COLOMBO, Aug. 19 (Xinhua) -- Sri Lanka will focus on increasing trade and investment with China as well as broadening the scope of a proposed Free Trade Agreement (FTA), a top official said on Tuesday.
Sri Lankan Investment Promotion Minister Lakshman Yapa Abeywardene made the remarks during an interview with reporters.
He said relations between Sri Lanka and China have leapfrogged since 2008 with around 5 billion U.S. dollars in infrastructure loans being given to the Sri Lanka government by China for various massive projects including ports, airport, highways and railroads.
One of the biggest projects is a 1.2-billion-U.S. dollar coal power plant in the northwest of the island, also the first in the country.
But trade has remained low with exports accounting for about 1 percent of Sri Lanka's 1.3-billion-U.S. dollar sector.
Elaborating on the Sri Lanka-China Free Trade Agreement (FTA), Abeywardene noted that a target of 2 billion U.S. dollars in Foreign Direct Investment (FDI) has been set for 2014 with volumes increasing over the next few years.
He also stressed the need to make it as comprehensive as possible to encourage the increase of trade.
"We need to double our current targets to achieve above 8 percent growth as planned by the government. Greater trade and investment from China can be a significant part of this. Already Chinese tourists are increasing and this is just one of the many sectors for investment," he said.

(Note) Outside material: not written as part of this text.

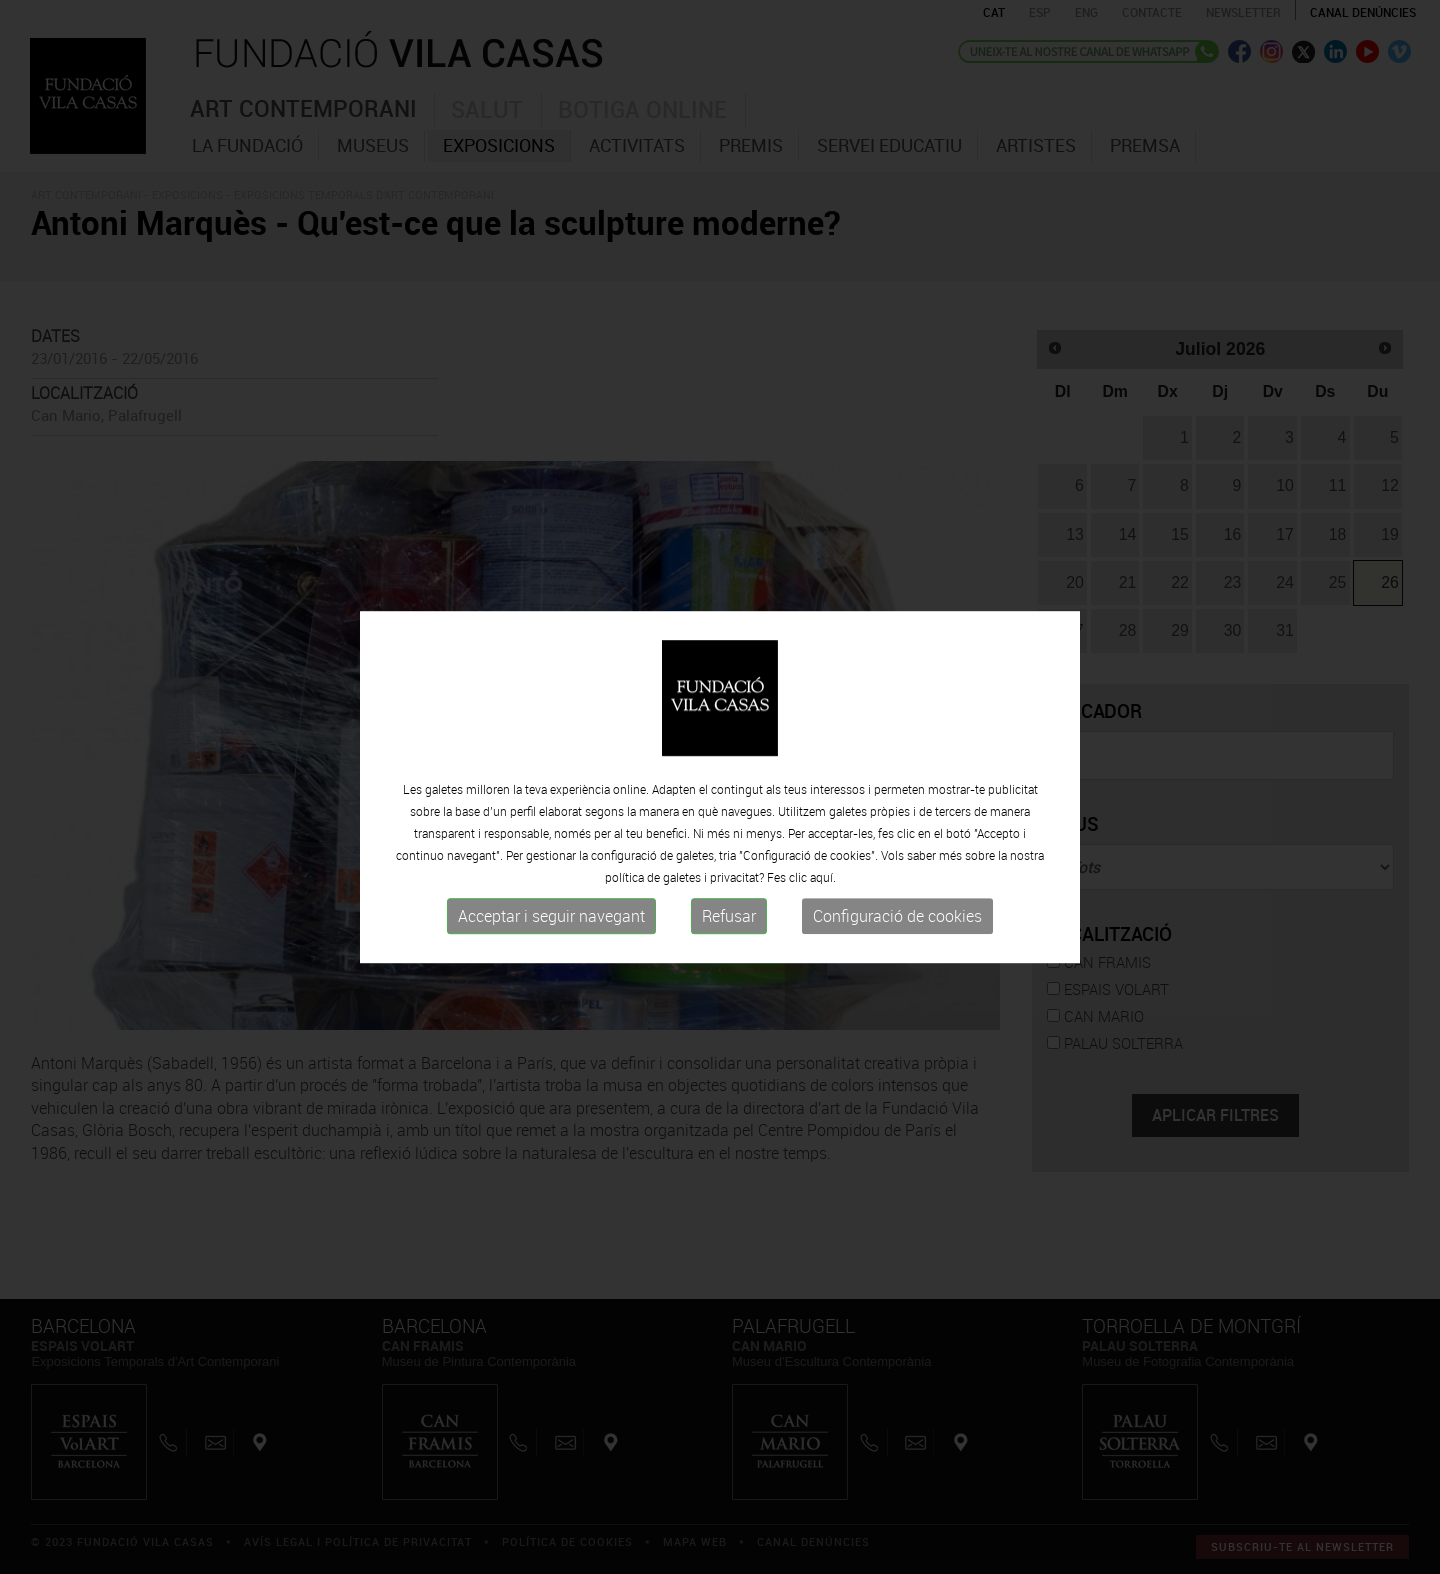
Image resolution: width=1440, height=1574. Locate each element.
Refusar (729, 916)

Chinese arrivals in the first six months of 2014 jumped a significant 137.2 percent to 52,230 compared to the same period last year, according to the latest data from state-run Tourism Development Authority (SLTDA).
China remained the third largest market for tourists to Sri Lanka behind India and Britain, recording a 125.1 percent increase in June 2014 compared with the previous year.
The tropical island is aiming to attract 2.5 million arrivals by 2016, buoyed by fast increasing arrivals from China.
Sri Lanka's economy is expected to grow by 7.8 percent in 2014, according to the Central Bank.